Excerpt to read —
□ □ □ □
If you live somewhere cold, it’s tricky to avoid temperature extremes, but these rapid-fire shifts can worsen dry, cracked skin. So you need to be savvy with your seasonal wardrobe and wrap up well when outside — or inside! — to stop your hands, feet, and the rest from getting too cold.
Aim to transition slowly between temperatures and avoid jumping into red-hot showers or baths, no matter how inviting they may be when you get in from the cold.
6. Take vitamin D supplements
When exposed to the sun, your skin makes its very own vitamin D, but sunlight is in short supply during winter, and you may be left in short supply. You need vitamin D for healthy bones and teeth and to regulate inflammation, immune function, and skin repair.
Adding a vitamin D supplement to your daily routine in winter may improve eczema flare-ups. According to a 2014 study, daily vitamin D supplementation can reduce winter eczema symptoms. A later review from 2016 confirmed that vitamin D supplements are a promising tool in the fight against seasonal eczema.
If you’re lucky and the sun comes out, you can get outside and enjoy it, then go for it! Just remember to slather on that sunscreen as sunburn will dry out your skin and could worsen eczema symptoms.
7. Go natural
Although there’s not a tremendous amount of research, some natural eczema remedies may be worth a try if you find that seasonal eczema is giving you jip.
The National Eczema Association suggests using sunflower seed oil or coconut oil on the skin to soothe symptoms of eczema and send dryness on its merry way. Coconut oil also has antibacterial properties that may help prevent skin infections, while sunflower oil helps reduce itching, rashes, and blisters and improve skin barrier function.
8. Take an oatmeal bath
Oats aren’t just a delicious (or gross?!) breakfast food. You can also turn them into a soothing bath, a welcome winter eczema treatment.
To make an oaty soak, grind 1 cup of oats in a blender or food processor until the mixture’s a fine powder. People in the know call this colloidal oatmeal. Pop the power into cheesecloth, a clean sock, or a pair of nylons, and tie it up. Then immerse the cloth bag in a lukewarm bath and swish it around until the water turns milky.
Or, you can pour the oaty powder into the water and mix well. Enjoy a soak for 15 to 20 minutes in the silky-feeling water, and rinse off with clean water when you’re finished.
□ □ □ □
Available data —
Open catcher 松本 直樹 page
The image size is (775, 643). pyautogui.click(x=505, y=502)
□ □ □ □
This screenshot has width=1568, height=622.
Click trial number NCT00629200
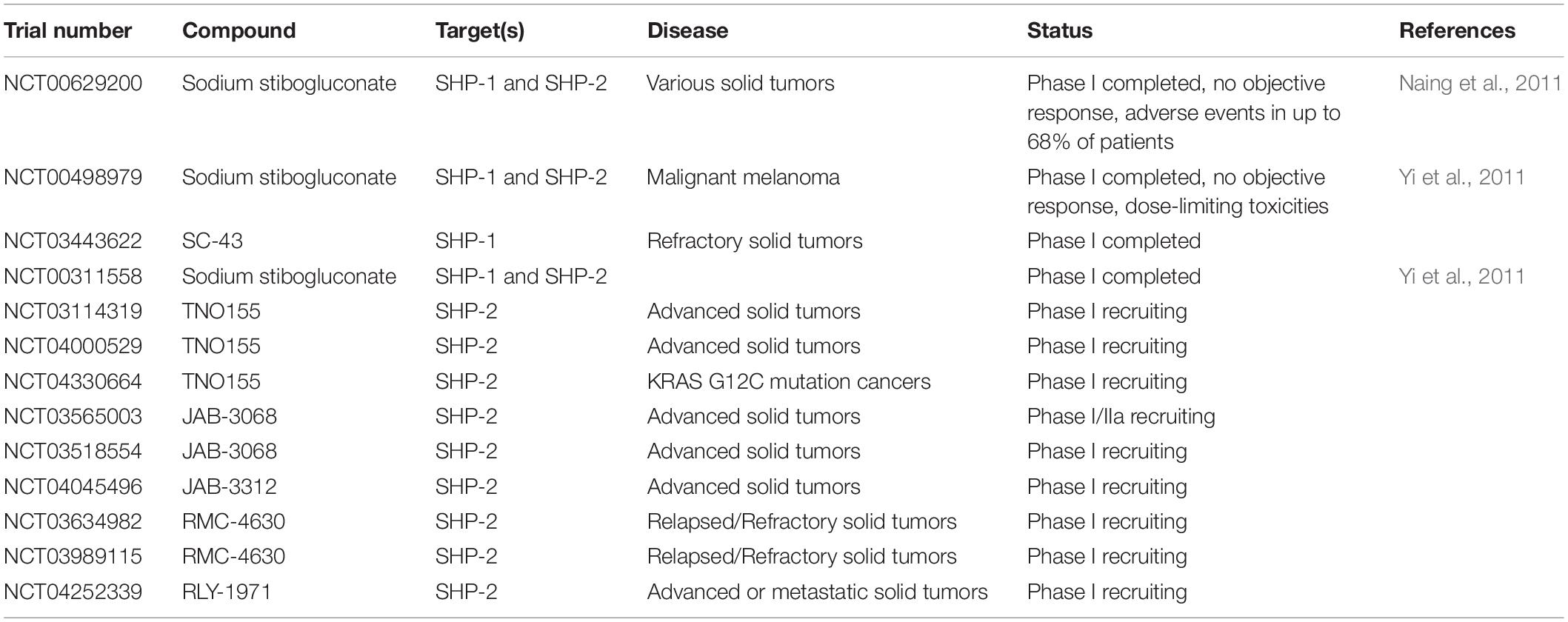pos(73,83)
□ □ □ □
Work instructions —
• a. Decide whether each statement agrees with the text on winter eczema, answering yes or no and quoting the words from the text that settle it. (i) A 2014 study found that taking vitamin D every day can ease winter eczema. (ii) A red-hot shower is a good idea after coming in from the cold. (iii) An oatmeal soak should last 30 minutes.
• b. Carry on the text on winter eczema from its last sentence.

Set of answers —
• a.
(i) Yes: "According to a 2014 study, daily vitamin D supplementation can reduce winter eczema symptoms."
(ii) No: "avoid jumping into red-hot showers or baths, no matter how inviting they may be when you get in from the cold."
(iii) No: "Enjoy a soak for 15 to 20 minutes in the silky-feeling water."

• b.
9. Eat prebiotics and probiotics
Prebiotics are fiber that feeds the good bacteria in your gut. They’re a carbohydrate that doesn’t get broken down in the stomach and intestine. Instead, it reaches the large bowel intact, providing a feast for your gut bacteria — a good thing if you have seasonal eczema. Good sources of prebiotics include asparagus, garlic, leeks, onions, shallots, oats, and bananas.
Probiotics are friendly bacteria and live yeasts that help balance the bacteria in your digestive system and keep you healthy. You’ll find these bacterial superheroes in fermented foods like yogurt, sauerkraut, kimchi, kefir, and miso. Or, if you prefer, you can pop a probiotic supplement.
Healthy intestinal bacteria may reduce skin irritation and inflammation and soothe seasonal eczema. How? Well, your skin and your gut are connected. So when the balance of bacteria in your gut is out of whack, you may have an eczema flare-up.
If your eczema worsens in winter, don’t fret. Seasonal eczema can be managed with the right treatments. Keeping your skin hydrated and nourished is essential, so slather on that cream or ointment regularly throughout the day. Try a humidifier indoors to temper the dry air, and don’t forget to drink enough water.
To tackle seasonal eczema from the inside out, consider taking a vitamin D supplement and eating plenty of pre and probiotics. Also, why not throw an oatmeal bath into the mix to ease itchy, dry skin?
With the proper care and attention, seasonal eczema doesn’t have to disrupt your winter fun. You can still enjoy the festive season, snowflakes (not skin flakes!), and all!